Un capitalisme vert… puis un krach vert ?

Dominique Plihon  • 8 octobre 2009 abonné·es

Selon certains, tel Immanuel Wallerstein, le capitalisme est entré dans sa phase terminale car sa logique de croissance infinie bute sur les limites de la planète. L’idée selon laquelle le mode de développement productiviste contemporain est en voie d’épuisement doit être prise au sérieux. Cela signifie-t-il pour autant la disparition prochaine du capitalisme en tant que système fondé sur l’appropriation privée des moyens de production et sur le marché ? Rien n’est moins sûr. Il convient de ne pas confondre crise et dépassement du capitalisme. L’expérience historique suggère que, tel le Phénix, le capitalisme est capable de renaître de ses cendres. À la suite des crises qui l’ont frappé, le capitalisme n’a cessé de se transformer pour s’adapter. La grande dépression des années 1930 a donné lieu à d’ambitieuses réformes – c’est le New Deal de Roosevelt – qui ont abouti au capitalisme fordiste et à la période des Trente Glorieuses d’après-guerre.

On peut imaginer un scénario comparable pour la sortie de la crise actuelle. Dans cette quête d’une refondation du capitalisme, les classes dominantes vont mobiliser deux facteurs clés : les nouvelles technologies et la finance. Le « New Deal vert » de l’administration Obama va dans ce sens. Des programmes de recherche de grande envergure, financés sur ressources publiques, ont été lancés pour créer de nouvelles formes d’énergies et de nouveaux matériaux. L’objectif de ces programmes est double : relancer la croissance par les dépenses publiques (keynésianisme vert), et tenter de dépasser les limites de la biosphère en accumulant un capital technique qui serait un substitut au capital naturel. Évidemment, c’est une illusion dangereuse de croire que l’homme pourrait se passer de la nature en lui créant des substituts. Cette vision fétichiste des nouvelles technologies est partagée par certains courants de pensée réputés progressistes.
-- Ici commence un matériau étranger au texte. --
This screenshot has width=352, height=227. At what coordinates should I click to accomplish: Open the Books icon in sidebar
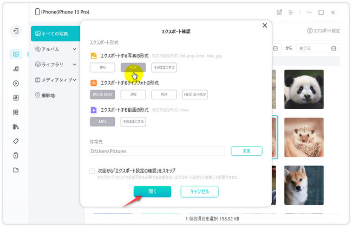pyautogui.click(x=16, y=127)
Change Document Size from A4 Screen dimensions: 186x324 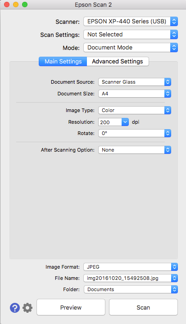click(135, 94)
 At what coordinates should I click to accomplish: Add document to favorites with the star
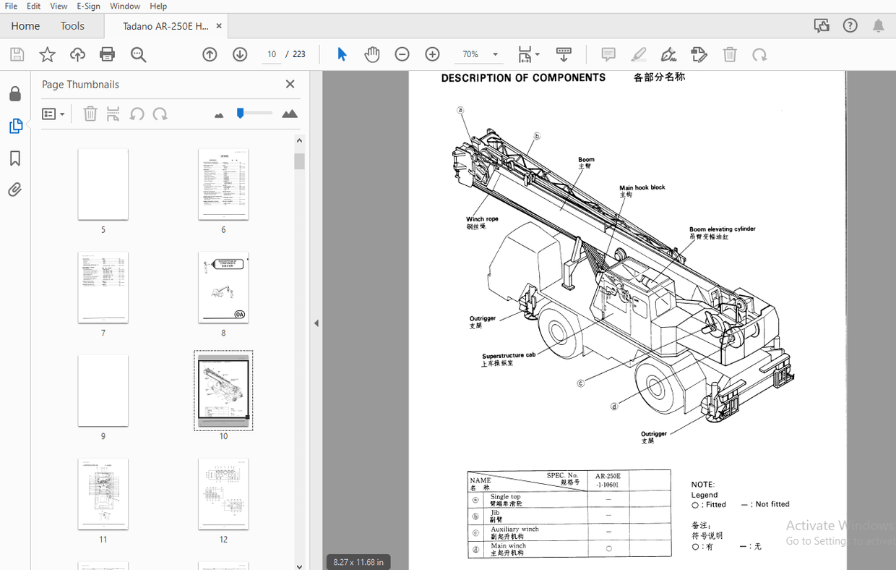pos(47,54)
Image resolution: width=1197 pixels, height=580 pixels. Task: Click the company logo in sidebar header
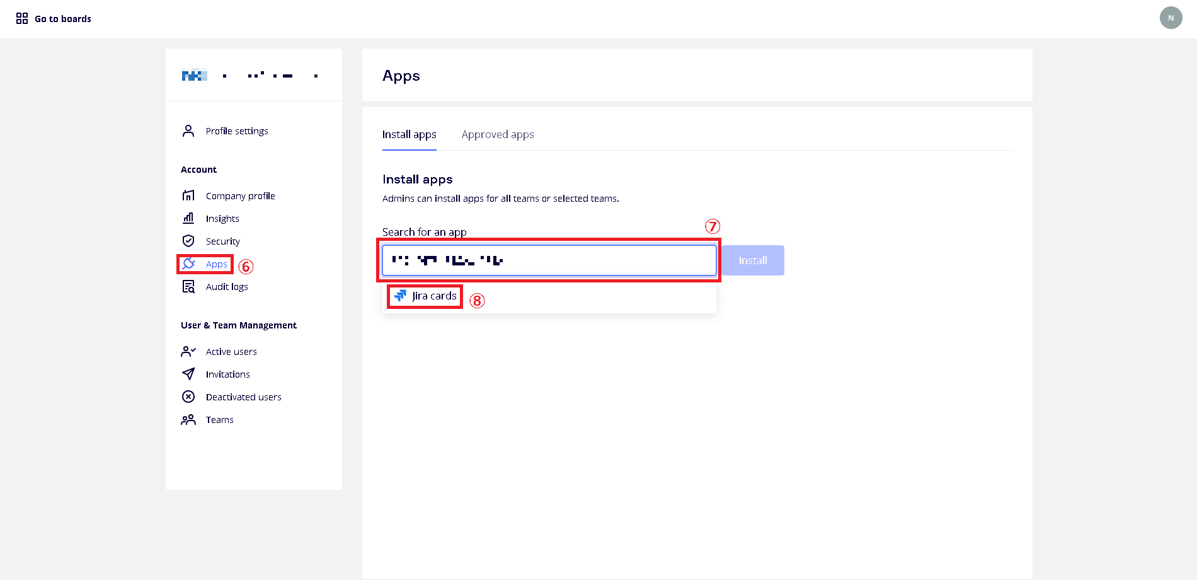coord(194,76)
Selon Michael Hardt et Antonio Negri, les nouvelles technologies de l’information et de la communication devraient conduire à une société postcapitaliste en permettant le remplacement du système actuel, caractérisé par une forte concentration des forces productives dans les usines et les villes, par le réseau comme modèle organisationnel décentralisé, fondé sur la coopération et non plus sur la concurrence.

La finance constitue le deuxième levier utilisé par les pays du Nord pour traiter la crise globale du capitalisme mondialisé. L’un des enjeux de sommet de Copenhague sur le climat en décembre 2009 est de faire de la « finance carbone » l’un des principaux instruments de lutte contre le réchauffement climatique. L’objectif étant d’étendre le marché du carbone initialement développé par les accords de Kyoto de 1997. Ce recours à la finance peut paraître paradoxal car les crises financières récentes ont démontré que la finance libéralisée était le talon d’Achille du capitalisme. Et il est aujourd’hui patent que les marchés du carbone n’ont pas permis la réduction globale des émissions de CO2. Ce choix de la finance comme levier d’action a plusieurs causes. Il y a d’abord l’illusion néolibérale selon laquelle les marchés sont en mesure de réguler la planète et son climat. Ensuite, ces marchés du carbone permettent aux pays riches, grands pollueurs, d’atteindre leurs objectifs de réduction grâce aux droits à polluer achetés dans les pays du Sud, et donc d’éviter la nécessaire reconversion vers de nouvelles manières de produire et de consommer. Enfin, la finance carbone constitue un nouveau champ d’activité très prometteur pour les acteurs financiers. C’est ainsi que le premier fonds spéculatif carbone a vu le jour à Londres en 2009, et qu’ont été ouverts des marchés dérivés de carbone avec des contrats « bad carbon » ou encore « junk carbon ». La prochaine crise pourrait bien être un krach de la finance carbone !

En fin de compte, la manière dont le capitalisme s’adapte à la crise démontre que la question des limites de la planète n’est pas prise en compte. C’est au mouvement social international, et notamment à sa composante altermondialiste, d’en alerter l’opinion et de proposer des alternatives fondées sur l’institution collective de limites.